--- Records for the exercise Enclosed Below ---

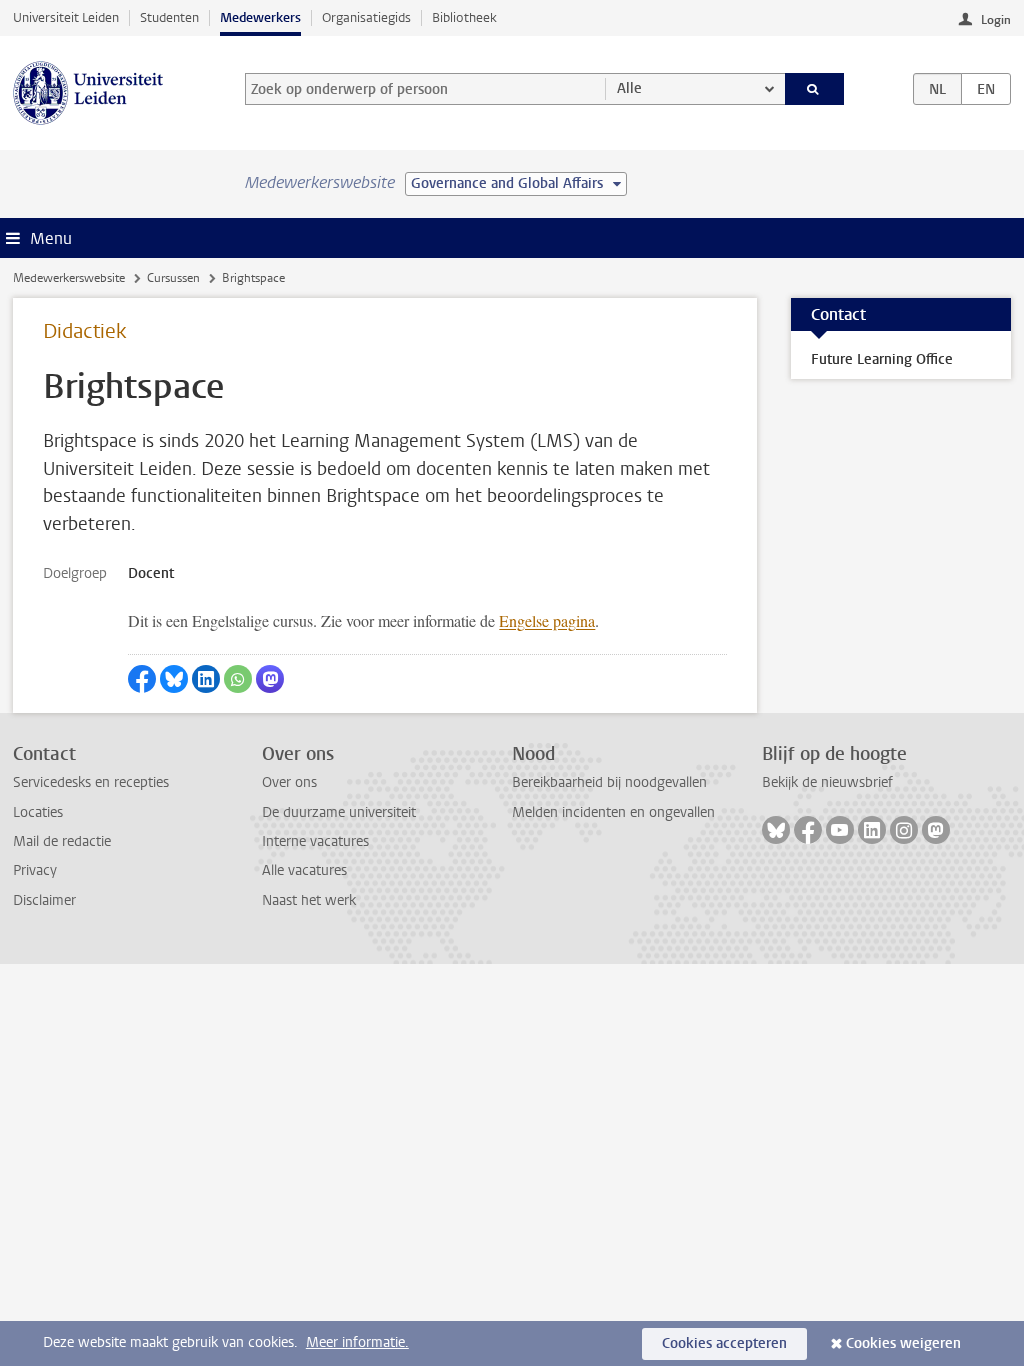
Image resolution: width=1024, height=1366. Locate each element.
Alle (629, 88)
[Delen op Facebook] (142, 679)
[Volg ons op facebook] (808, 830)
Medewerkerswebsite (69, 278)
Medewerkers (260, 17)
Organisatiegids (366, 17)
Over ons (289, 782)
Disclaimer (44, 900)
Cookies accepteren (724, 1343)
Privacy (35, 870)
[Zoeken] (815, 89)
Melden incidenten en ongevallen (613, 812)
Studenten (169, 17)
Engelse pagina (547, 620)
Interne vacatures (315, 841)
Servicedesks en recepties (91, 782)
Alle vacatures (304, 870)
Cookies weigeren (903, 1343)
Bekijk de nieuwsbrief (827, 782)
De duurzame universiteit (339, 812)
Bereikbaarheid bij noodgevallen (609, 782)
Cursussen (173, 278)
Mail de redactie (62, 841)
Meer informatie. (357, 1342)
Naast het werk (309, 900)
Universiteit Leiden (66, 17)
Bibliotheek (464, 17)
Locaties (38, 812)
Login (996, 20)
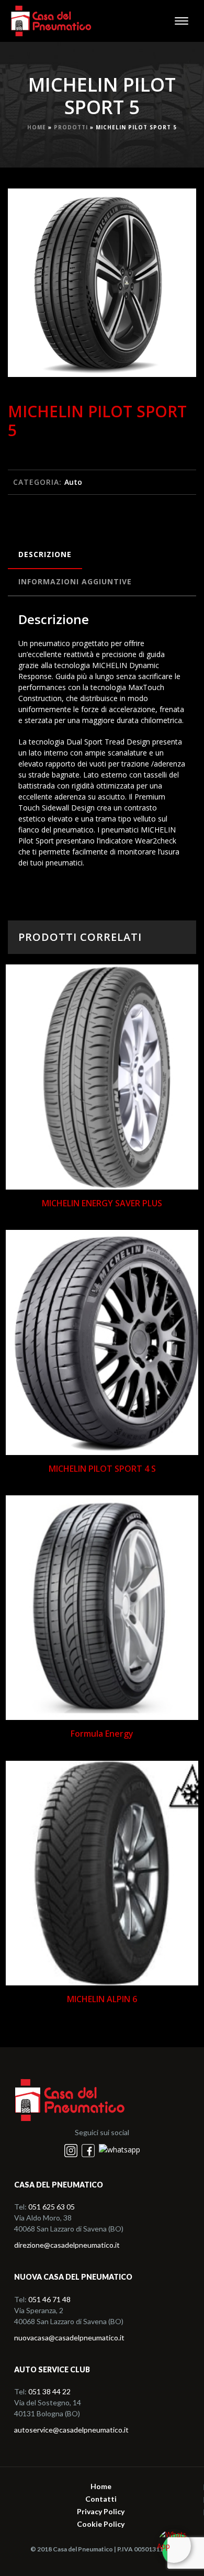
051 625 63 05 (51, 2206)
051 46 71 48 (49, 2299)
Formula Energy (102, 1733)
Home (36, 127)
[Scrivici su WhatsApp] (174, 2546)
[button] (176, 209)
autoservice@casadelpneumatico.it (71, 2429)
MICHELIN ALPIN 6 (102, 1999)
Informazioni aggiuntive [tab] (75, 581)
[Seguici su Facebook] (89, 2150)
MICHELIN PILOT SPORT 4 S (102, 1468)
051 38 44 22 (49, 2391)
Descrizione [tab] (45, 554)
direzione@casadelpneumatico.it (67, 2244)
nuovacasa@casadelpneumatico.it (69, 2337)
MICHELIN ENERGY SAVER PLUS (102, 1203)
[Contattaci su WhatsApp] (119, 2150)
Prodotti (71, 127)
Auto (73, 482)
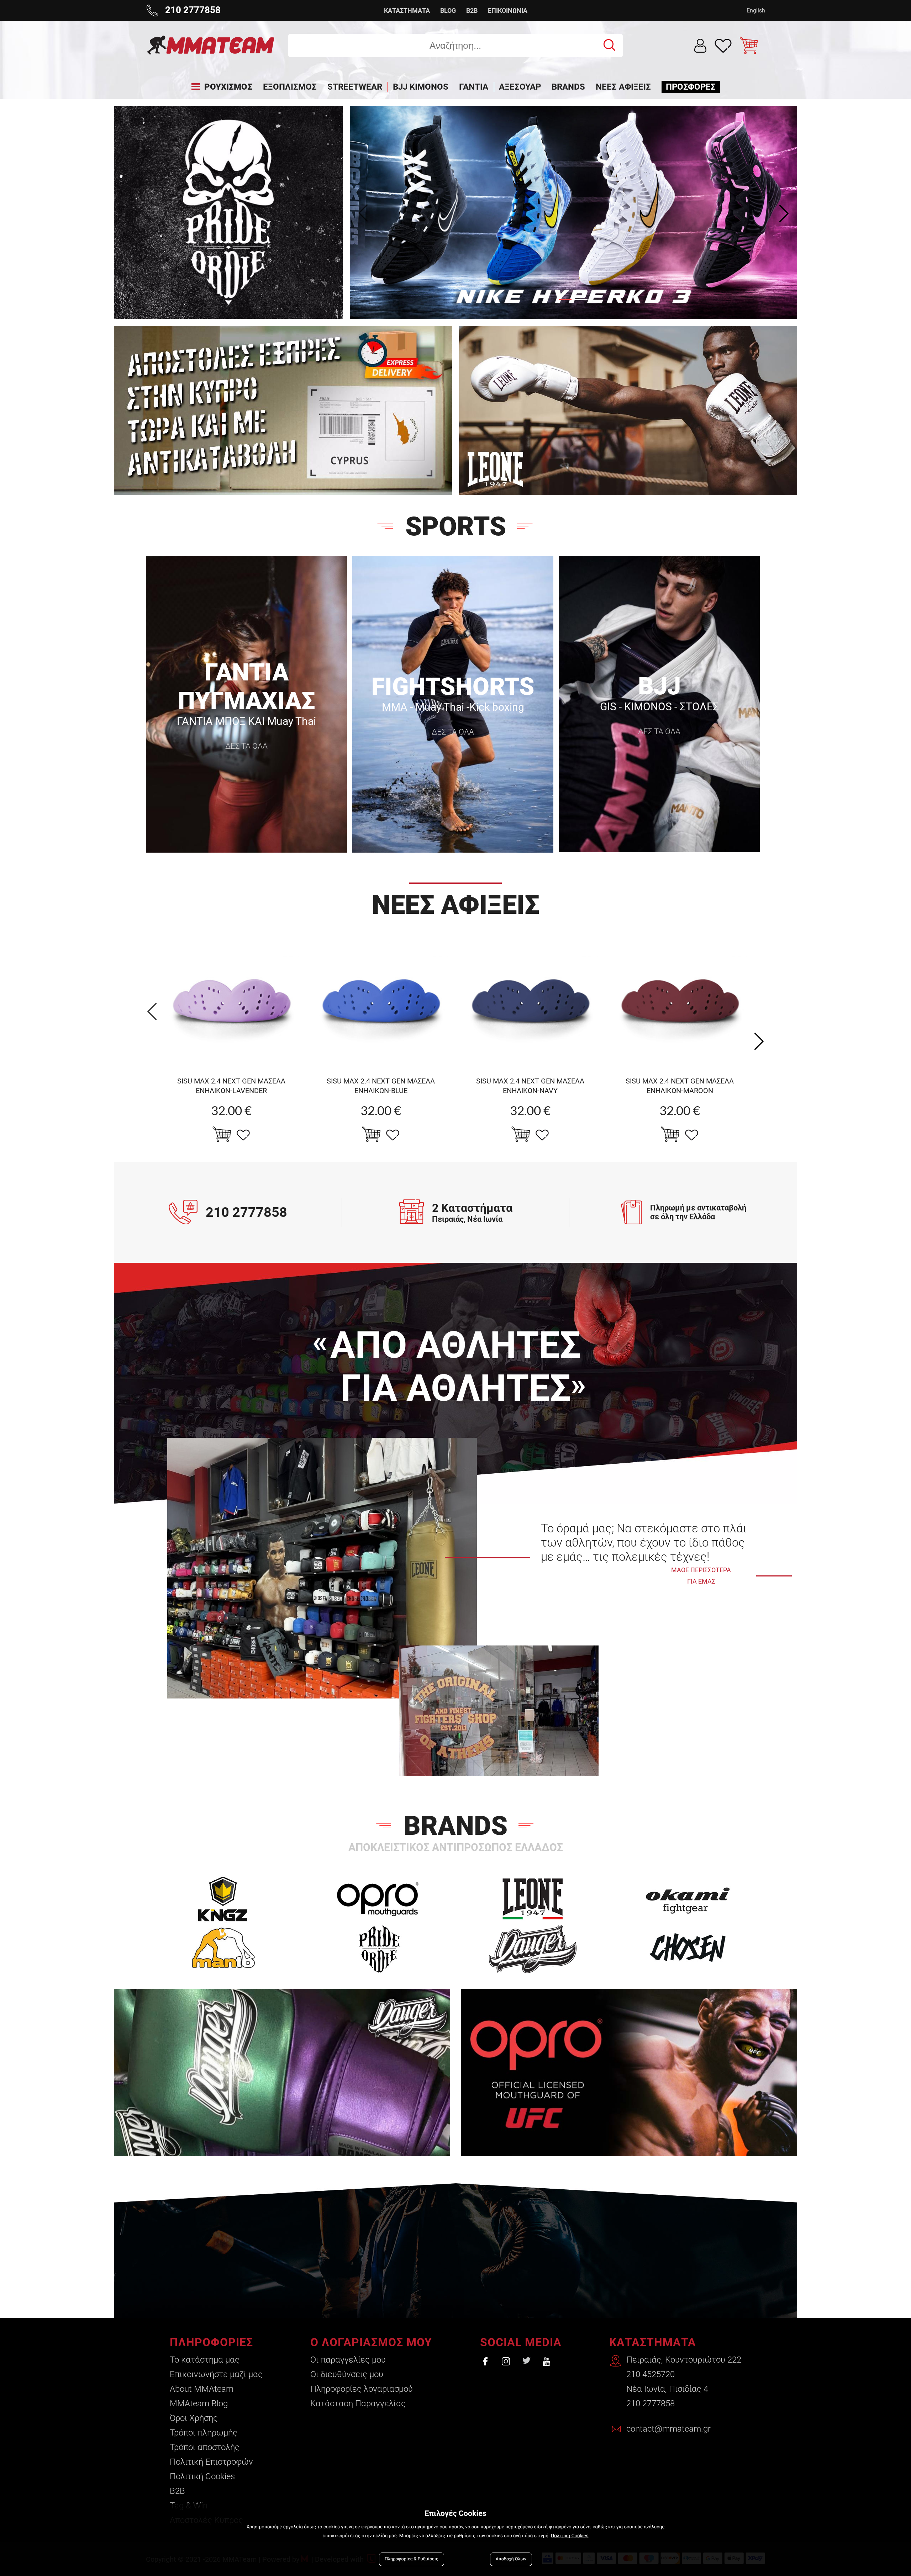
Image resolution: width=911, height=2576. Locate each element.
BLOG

--- End of Enclosed Records for the exercise ---

Task prompt → Return only the lines of the records in which the string "Cookies" appears.

Exercise response →
Cookies accepteren (724, 1343)
Cookies weigeren (903, 1343)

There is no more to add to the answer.